Migration is a global issue. There is an international campaign to push forward the Global Compact for Migration. Laws and regulations adopted around the world affect us migrant workers. Is there anything more meaningful than migrant workers speaking for ourselves from the bottom-up? I thought about what I could do after returning to Indonesia. We returnees have rich social capital brought back from abroad. We have useful skills, important knowledge and wide connections, but it’s very difficult for us to find a job. We’re too old, aren’t good-looking, don’t have a university degree. Nobody would give us positive recommendations. People said I speak Cantonese well so I could work for a brokering agency, but I don’t want to become a broker or work for a brokering agency. What a brokering agency does is criminal, and I was a victim at their hand before, so why would I want to become a criminal like them and do bad things to others?! There are a lot of NGOs in Indonesia who claim to serve migrant workers. They receive funding from large donors, and they prioritise their time for writing proposals to get such funding. That’s not what I wanted to do, either.
The reality is that we all need money to have a life, but I still want to help people, so I joined the Federation of Main Works Unions (Federasi Serikat Buruh Karya Utama, FSBKU), which advocates for the rights of factory workers and non-factory workers. I am FSBKU’s Women Empowerment Coordinator now. I also volunteer at the Indonesian People’s Movement (Konfederasi Pergerakan Rakyat Indonesia., KPRI). Two years after I returned to Indonesia, a friend of mine told me about Families of Indonesian Migrant Workers (Keluarga Besar Buruh Migran Indonesia, Kabar Bumi), which I had heard about in Hong Kong. I know that Kabar Bumi is not a big organisation, but it’s one for advocacy, solidarity and unity. They need people like me who have good connections, and my fame could help them. Now, I am Kabar Bmui’s Coordinator for the Education and Propaganda Division.
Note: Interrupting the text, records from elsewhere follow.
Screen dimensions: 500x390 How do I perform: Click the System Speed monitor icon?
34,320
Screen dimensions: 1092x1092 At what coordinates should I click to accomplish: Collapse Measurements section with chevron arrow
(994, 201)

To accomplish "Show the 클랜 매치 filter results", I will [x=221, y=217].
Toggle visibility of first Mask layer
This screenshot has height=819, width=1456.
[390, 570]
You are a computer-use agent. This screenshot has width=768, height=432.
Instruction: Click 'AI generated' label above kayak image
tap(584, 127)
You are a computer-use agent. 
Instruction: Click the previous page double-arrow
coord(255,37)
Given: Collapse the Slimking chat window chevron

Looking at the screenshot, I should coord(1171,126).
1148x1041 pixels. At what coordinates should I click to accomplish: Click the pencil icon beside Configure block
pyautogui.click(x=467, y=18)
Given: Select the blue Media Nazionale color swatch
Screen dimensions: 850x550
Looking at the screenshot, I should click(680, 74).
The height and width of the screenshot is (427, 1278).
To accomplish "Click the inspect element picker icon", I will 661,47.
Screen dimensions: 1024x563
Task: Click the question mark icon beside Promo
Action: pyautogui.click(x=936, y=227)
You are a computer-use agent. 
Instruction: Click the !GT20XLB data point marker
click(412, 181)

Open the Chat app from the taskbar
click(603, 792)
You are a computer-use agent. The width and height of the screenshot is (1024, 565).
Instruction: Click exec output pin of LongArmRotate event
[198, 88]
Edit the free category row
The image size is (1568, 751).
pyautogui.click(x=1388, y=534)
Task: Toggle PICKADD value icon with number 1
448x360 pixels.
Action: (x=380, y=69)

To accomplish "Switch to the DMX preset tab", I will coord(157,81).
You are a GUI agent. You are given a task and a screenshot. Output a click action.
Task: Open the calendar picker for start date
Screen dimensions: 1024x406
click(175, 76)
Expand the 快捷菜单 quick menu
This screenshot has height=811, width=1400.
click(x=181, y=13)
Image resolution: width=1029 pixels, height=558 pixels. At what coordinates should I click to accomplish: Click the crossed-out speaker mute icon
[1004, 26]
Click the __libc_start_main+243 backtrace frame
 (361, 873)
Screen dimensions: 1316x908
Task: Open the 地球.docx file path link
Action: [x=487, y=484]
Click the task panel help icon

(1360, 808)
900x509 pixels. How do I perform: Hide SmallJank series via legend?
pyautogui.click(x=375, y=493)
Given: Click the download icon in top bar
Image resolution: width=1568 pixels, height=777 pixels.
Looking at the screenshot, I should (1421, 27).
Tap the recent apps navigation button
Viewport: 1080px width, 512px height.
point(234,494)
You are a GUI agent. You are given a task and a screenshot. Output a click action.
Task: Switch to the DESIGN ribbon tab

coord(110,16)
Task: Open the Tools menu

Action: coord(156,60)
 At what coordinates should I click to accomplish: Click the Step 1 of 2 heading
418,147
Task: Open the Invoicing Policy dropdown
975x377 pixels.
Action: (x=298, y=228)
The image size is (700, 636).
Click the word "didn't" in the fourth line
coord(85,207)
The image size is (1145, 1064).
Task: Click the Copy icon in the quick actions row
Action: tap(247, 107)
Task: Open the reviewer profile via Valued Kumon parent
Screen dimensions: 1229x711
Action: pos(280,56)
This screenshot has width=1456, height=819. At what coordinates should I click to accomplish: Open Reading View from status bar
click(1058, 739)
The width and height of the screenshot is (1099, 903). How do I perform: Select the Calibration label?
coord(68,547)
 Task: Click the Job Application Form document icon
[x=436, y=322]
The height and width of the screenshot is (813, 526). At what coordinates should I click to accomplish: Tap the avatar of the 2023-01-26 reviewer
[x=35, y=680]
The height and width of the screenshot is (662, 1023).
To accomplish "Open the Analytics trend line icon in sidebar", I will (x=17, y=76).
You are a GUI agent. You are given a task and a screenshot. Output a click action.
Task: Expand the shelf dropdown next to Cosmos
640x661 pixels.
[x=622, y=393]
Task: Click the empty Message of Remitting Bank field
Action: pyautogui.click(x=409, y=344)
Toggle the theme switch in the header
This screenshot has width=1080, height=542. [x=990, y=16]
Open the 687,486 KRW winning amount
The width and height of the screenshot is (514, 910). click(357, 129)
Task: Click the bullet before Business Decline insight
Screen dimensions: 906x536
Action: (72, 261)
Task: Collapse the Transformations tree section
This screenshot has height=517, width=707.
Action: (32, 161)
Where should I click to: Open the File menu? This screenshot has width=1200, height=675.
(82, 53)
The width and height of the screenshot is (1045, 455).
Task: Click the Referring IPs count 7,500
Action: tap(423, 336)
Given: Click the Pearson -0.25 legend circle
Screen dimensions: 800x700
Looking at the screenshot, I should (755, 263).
Affiliated with several organisations, my work focuses on creating solidarity amongst urban poor, migrant workers, fishermen, farmers and indigenous peoples.
My experiences on the street during the 2019 protest are part of my social capital. They made me who I am now. People who interviewed me five years ago came to interview me again two months ago. They said I haven’t changed – in the past I was helping Indonesian domestic workers in Hong Kong, today I’m connecting them with Indonesia. I witnessed the Umbrella Movement in Hong Kong in 2013. Their protest was like those taking place in Indonesia in the late 1990s. I’m not only consistent on what I believe and who I help, but I am also thinking beyond the boundary that separates people into different categories. My days spent in the detention centre told me that people locked up in a detention centre have similar experiences, regardless of where their detention centre may be. Fighting for myself is selfish; fighting for migrant workers is to serve my community. My consistency is my social capital. I benefit from it, and I believe using my social capital can benefit others, too.